Olivia was just showing us that she was at her autonomy frontier, and in the same way that we would come alongside her in math with support, we can come alongside her in self-governance too. We started by assuming the best, that if she could be doing better, she would be doing better. We assume she has personal goals that are important to her and that she’s probably frustrated that she is struggling. Since she wasn’t getting the desired results, we stepped in with friendly, respectful support. We involved her in the planning by asking questions and describing our observations. This protected her dignity as a learner and demonstrated our belief in her as a competent, well-intentioned individual who can solve her own problems. Even though we were coming in to support them, we did it in a way that allowed her to still be quite autonomous throughout the process.
Great job, us!
Bill Stixrud and Ned Johnson, authors of The Self-Driven Child, teach “kids need more responsibility than they deserve.”

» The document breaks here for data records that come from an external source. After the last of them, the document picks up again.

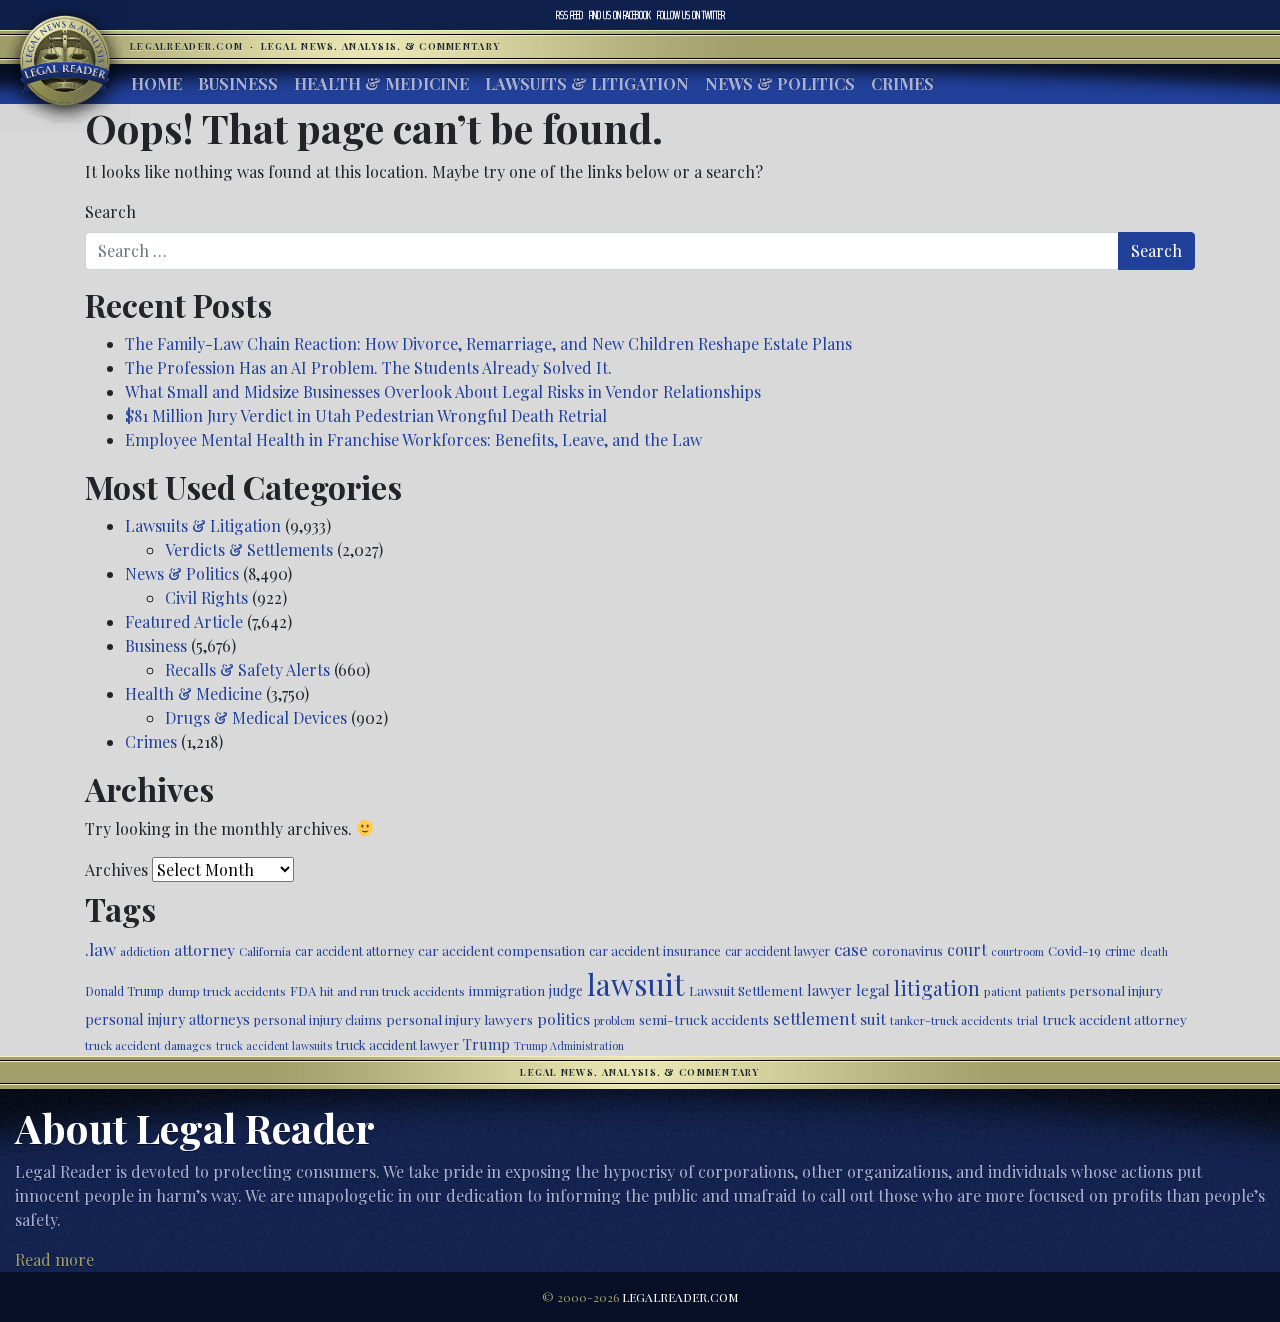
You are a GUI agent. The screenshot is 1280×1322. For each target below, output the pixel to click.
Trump (486, 1044)
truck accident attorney (1114, 1019)
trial (1027, 1020)
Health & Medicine (381, 83)
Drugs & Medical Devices (256, 717)
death (1154, 951)
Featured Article (184, 621)
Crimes (902, 83)
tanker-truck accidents (951, 1020)
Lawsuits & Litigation (587, 83)
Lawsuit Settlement (746, 990)
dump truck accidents (227, 991)
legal (873, 990)
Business (238, 83)
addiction (145, 951)
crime (1120, 951)
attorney (204, 949)
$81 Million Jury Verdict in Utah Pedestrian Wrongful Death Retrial (366, 415)
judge (566, 990)
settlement (814, 1018)
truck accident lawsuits (274, 1045)
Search (110, 211)
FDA (303, 990)
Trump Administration (569, 1045)
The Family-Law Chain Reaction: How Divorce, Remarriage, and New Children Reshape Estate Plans (488, 343)
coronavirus (907, 950)
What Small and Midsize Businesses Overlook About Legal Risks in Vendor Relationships (443, 391)
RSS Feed (569, 15)
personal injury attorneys (167, 1019)
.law (100, 949)
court (967, 949)
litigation (937, 988)
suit (873, 1018)
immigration (507, 990)
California (265, 951)
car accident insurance (655, 950)
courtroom (1017, 951)
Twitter (691, 15)
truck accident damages (148, 1045)
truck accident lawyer (397, 1044)
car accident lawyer (777, 951)
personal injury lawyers (459, 1019)
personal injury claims (318, 1019)
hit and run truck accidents (392, 991)
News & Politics (780, 83)
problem (614, 1020)
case (851, 948)
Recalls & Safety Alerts (247, 669)
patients (1045, 991)
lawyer (829, 990)
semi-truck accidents (704, 1019)
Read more (54, 1259)
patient (1003, 991)
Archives (116, 869)
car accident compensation (501, 950)
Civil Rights (206, 597)
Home (156, 83)
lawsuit (636, 983)
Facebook (620, 15)
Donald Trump (124, 991)
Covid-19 (1074, 950)
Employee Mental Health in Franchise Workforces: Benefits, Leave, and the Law (413, 439)
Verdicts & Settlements (249, 549)
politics (563, 1018)
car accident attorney (354, 950)
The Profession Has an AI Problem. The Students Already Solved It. (368, 367)
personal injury (1116, 990)
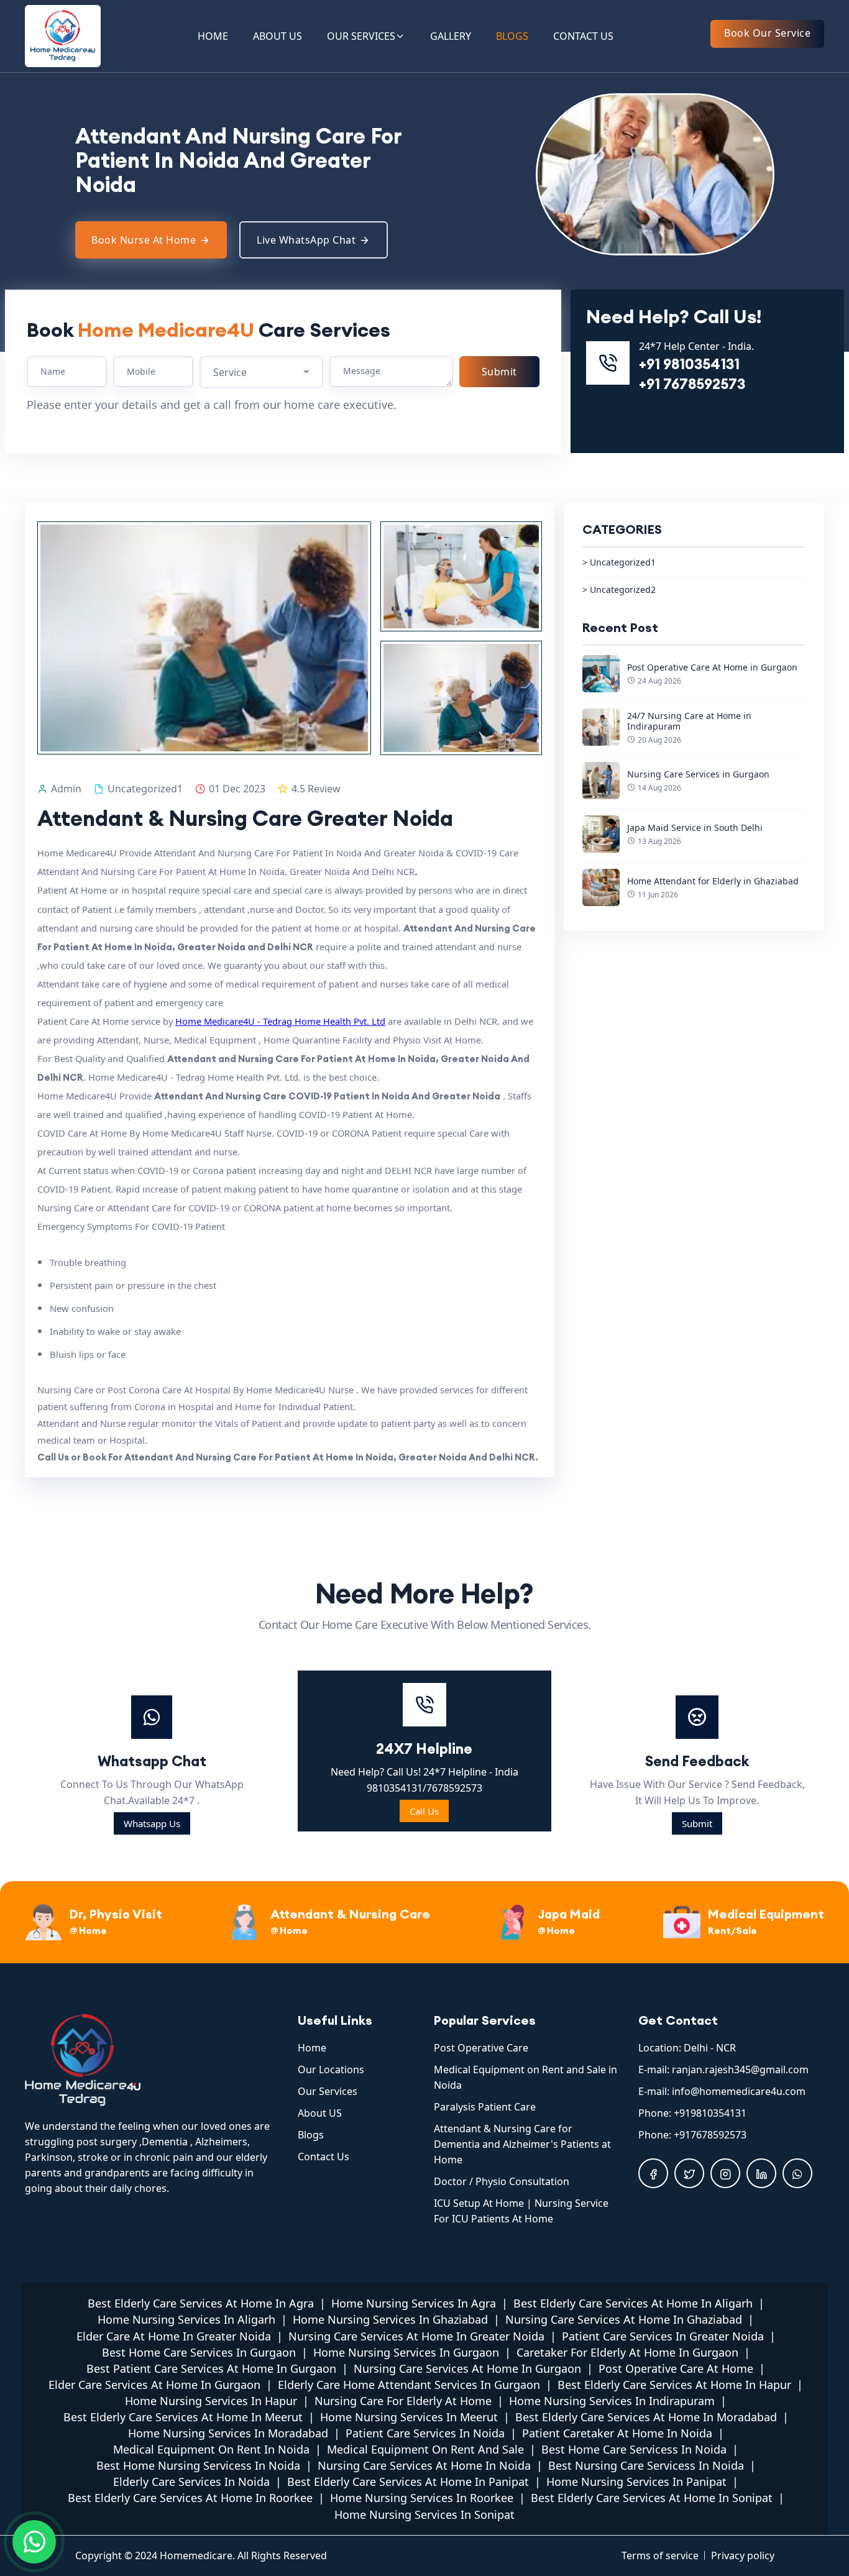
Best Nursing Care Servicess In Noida (646, 2465)
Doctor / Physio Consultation (501, 2181)
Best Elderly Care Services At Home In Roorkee (190, 2497)
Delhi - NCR (710, 2048)
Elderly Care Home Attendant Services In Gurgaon (409, 2384)
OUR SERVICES (361, 36)
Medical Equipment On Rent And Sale (425, 2449)
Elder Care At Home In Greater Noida (173, 2336)
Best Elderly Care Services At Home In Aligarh (633, 2303)
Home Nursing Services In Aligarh (186, 2319)
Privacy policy (742, 2555)
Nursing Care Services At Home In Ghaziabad (623, 2319)
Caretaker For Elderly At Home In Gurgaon (627, 2352)
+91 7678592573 (692, 384)
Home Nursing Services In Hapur (211, 2400)
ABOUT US (277, 36)
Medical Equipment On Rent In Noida (211, 2449)
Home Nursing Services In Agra (413, 2303)
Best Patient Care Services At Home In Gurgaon (211, 2368)
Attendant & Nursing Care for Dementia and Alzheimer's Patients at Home (522, 2144)
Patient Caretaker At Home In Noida (617, 2433)
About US (320, 2113)
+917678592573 (710, 2135)
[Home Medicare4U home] (152, 2059)
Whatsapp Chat (152, 1761)
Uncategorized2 (623, 589)
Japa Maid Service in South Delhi (695, 827)
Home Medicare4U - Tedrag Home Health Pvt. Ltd (280, 1021)
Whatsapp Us (152, 1823)
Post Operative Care (481, 2048)
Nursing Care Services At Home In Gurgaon (467, 2368)
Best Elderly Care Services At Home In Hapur (674, 2384)
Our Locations (331, 2069)
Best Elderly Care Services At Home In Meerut (183, 2416)
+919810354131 (710, 2113)
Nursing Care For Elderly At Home (403, 2400)
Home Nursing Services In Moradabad (228, 2433)
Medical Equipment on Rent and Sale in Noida (525, 2077)
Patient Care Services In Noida (425, 2433)
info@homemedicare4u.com (738, 2091)
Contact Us (323, 2156)
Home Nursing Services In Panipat (636, 2481)
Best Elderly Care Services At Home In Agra (201, 2303)
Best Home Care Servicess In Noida (634, 2449)
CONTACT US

Or said another way, it is the giving of responsibility and autonomy just before when they are ready for it that helps the brain develop. We want to push the autonomy limits but not overwhelm them.
Speaking of overwhelm, let’s check out tip #3
Providing kids more and more autonomy over time is a great goal, but if doing this is causing you too much stress and making you feel crazy all the time, you should feel empowered to pull back.
Before kids need autonomy, they need a stable, well-regulated adult to look to for care and as an example.
Since little brains are still learning how to regulate their emotions and sympathetic nervous system, they are using your prefrontal cortex and constantly taking cues from your nervous system about how they should act and react. Your number 1 priority is to ensure you don’t add to the chaos. If you are finding that it’s hard for you to handle things without getting triggered, take care of yourself first.
Get to a place where you are comfortably in control, set some boundaries, be clear (but kind!) in your expectations, teach procedures, and get organized.
Then, after you can consistently regulate your emotions and thoughts, start thinking about the V of responsibility a bit and ask yourself, “where are my students or children demonstrating strong self-governance?” “Where could I remove a limit or extend more trust?”
Then just make that one change and watch what happens.
Give them room to adjust to the new level of freedom - they won’t be perfect, and that’s OK!